One of the most important things that impressed me at the Geospatial World Forum 2013 (GWF 2013) conference in Rotterdam is the degree to which in the Netherlands that building information modeling (BIM) and geospatial are perceived to be tightly linked. In my previous post I gave an overview of a presentation by Bram Mommers, who works for the large private engineering company ARCADIS, on why integrating geospatial into the construction process is important.
Jaap Bakkers, who is with the Rijkswaterstaat, the national water company in the Netherlands, presented more details about the Concept Library (CB-NL) initiative.
It is supported by the Dutch Council on Building Information (BIR), which is a joint industry and government council created to foster the development of building information modeling (BIM) in the Netherlands. It includes government agencies such as Rijkswaterstaat, private construction contractors, and engineering and architural firms. Government funds it, but most of its expertise is seconded from industry.
Construction processes in the Netherlands
In the Netherlands many government projects are private-public partnerships (P3), where a private sector firm or consortium is responsible for the design-build-finance-maintain phases of the lifecycle and the government as the owner is responsible for operation.
Many AEC firms are adopting BIM because it is cheaper, reduces risk of budget, schedule overruns, and results in fewer change orders. They may be motivated to adopt BIM to increase their margin or because they are required to by the owner, which is often a governmental organization such as the Rijkswaterstaat. Once construction is complete, at commissioning, the owner is handed a large volume of facilities data and as-builts. But this data is often unusable by the owner because it is incompatible or non-interoperable with the owner's asset management, GIS, and other systems. This is the primary objective of the Concept Library (CB-NL), to create standards that enable re-use of design and construction data for operations. This is one example of the data impedance problem, where at every handover, design to construction, construction to operations, data is lost and has to be recreated.

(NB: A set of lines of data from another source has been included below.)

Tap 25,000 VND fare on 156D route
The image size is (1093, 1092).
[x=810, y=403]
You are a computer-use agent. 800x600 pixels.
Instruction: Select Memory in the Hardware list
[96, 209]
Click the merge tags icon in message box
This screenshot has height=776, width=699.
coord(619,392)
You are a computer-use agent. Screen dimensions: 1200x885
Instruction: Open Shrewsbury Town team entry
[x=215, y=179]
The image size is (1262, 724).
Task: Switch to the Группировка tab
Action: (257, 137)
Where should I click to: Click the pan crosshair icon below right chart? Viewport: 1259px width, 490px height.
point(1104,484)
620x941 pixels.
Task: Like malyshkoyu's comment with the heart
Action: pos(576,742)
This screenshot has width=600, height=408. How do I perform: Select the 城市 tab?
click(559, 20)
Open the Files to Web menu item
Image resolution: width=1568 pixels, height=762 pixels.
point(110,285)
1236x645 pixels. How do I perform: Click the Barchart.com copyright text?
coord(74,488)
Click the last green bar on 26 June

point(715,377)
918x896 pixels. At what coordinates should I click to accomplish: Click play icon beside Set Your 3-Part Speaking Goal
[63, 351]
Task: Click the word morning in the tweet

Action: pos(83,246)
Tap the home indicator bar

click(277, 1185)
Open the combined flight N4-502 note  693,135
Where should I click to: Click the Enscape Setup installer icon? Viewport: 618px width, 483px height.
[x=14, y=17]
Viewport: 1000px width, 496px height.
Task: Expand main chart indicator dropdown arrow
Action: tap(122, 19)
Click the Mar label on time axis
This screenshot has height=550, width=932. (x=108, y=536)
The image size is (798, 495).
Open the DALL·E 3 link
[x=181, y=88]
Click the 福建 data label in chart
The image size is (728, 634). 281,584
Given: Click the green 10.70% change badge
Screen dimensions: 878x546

Geospatial in the construction process
Marcel Reuvers, Manager of Geo-standards at Geonovum, gave an overview of some the critical roles that geospatial plays on the construction lifecycle.
- Planning / preparation phase
- Asset management / maintenance
- Managing as-builts
I would add sustainable design which always requires geospatial information about local prevailing weather pattern and the location and orientation of neighbouring structures for right to light, wind, solar heating, natural lighting, solar PV generation potential, and other analysis.
I blogged previously about some fundamental changes to the construction process that will make geospatial central to the construction process. What has been proposed is that a post-construction survey would become the critical source of reliable asset information in the form of a 3D intelligent model which would be maintained in a geospatially-enabled asset database. When a new project is initiated, 80-90% of the necessary information would already available in the database making a complete resurvey, as is the current construction practice, unnecessary. All that is required before design can begin is minimal due diligence to validate the as-builts. The new process also implies that there is a reliable geospatially-enabled asset database that is maintained thoughout the operations and maintenance phase of the lifecycle.
Concept Library (CB-NL)
In the Netherlands there is already a standard decomposition for buildings called COINS. The idea is to build on this to create a general approach for decomposing infrastructure as well as buildings and that it suffiiciently general to include geospatial.
The Concept Library is intended to map different terminology across domains: design, engineering, architecture, construction, asset management, facilities manmagement,and geospatial. For example, it interelates terms like arch bridge, rail bridge, spanning structure, viaduct, and crossing, each of which may be used by a different domain to refer to the same structure. The business benefit is that it would reduce the data impedance problem, where at every handover in the construction lifecycle, designer to contractor or contractor to owner, data is lost and has to be recreated.
The vision is that the Concept Library is an open database based on a standard ontology that is searchable and has an open API so that vendors such as Autodesk, Bentley or ESRI can develop interfaces to it for their products.
CB=NL and geospatial
CB-NL was initially focused on BIM, but is being extended to include geospatial. CB-NL enables designers, contractors, asset managers and GIS staff to share a common dataset. It also makes it possible to automate the process of populating asset and facilities management application and GIS databases for the operations and maintenance phase of the lifecycle.
Concept Library (CB-NL)
A two year project to develop the Concept Library has just been initiated, in January 2013, which is supported by a large number of government and private organizations. It is using the OWL ontology language, which has been endorsed by the W3C. It uses tools and constructs from buildingSmart's Semantic Constructs for inputting and editing semantic content. Real world pilots, for example, a Rijkswaterstaat water services project and the Schipol, Amsterdam, Almere ring road project, will be used to demnstrate the practicality of the approach.
According to Marcel Reuvers, there are a number of standards that relate to the CB-NL project from a number of standards bodies including the OGC, buildingSmart, ISO/TC211, and LandXML. Jaap Bakker said that the project team has been in touch wth the Open Geospatial Consortium (OGC) in additon to the buildingSmart Alliance about the CB-NL project.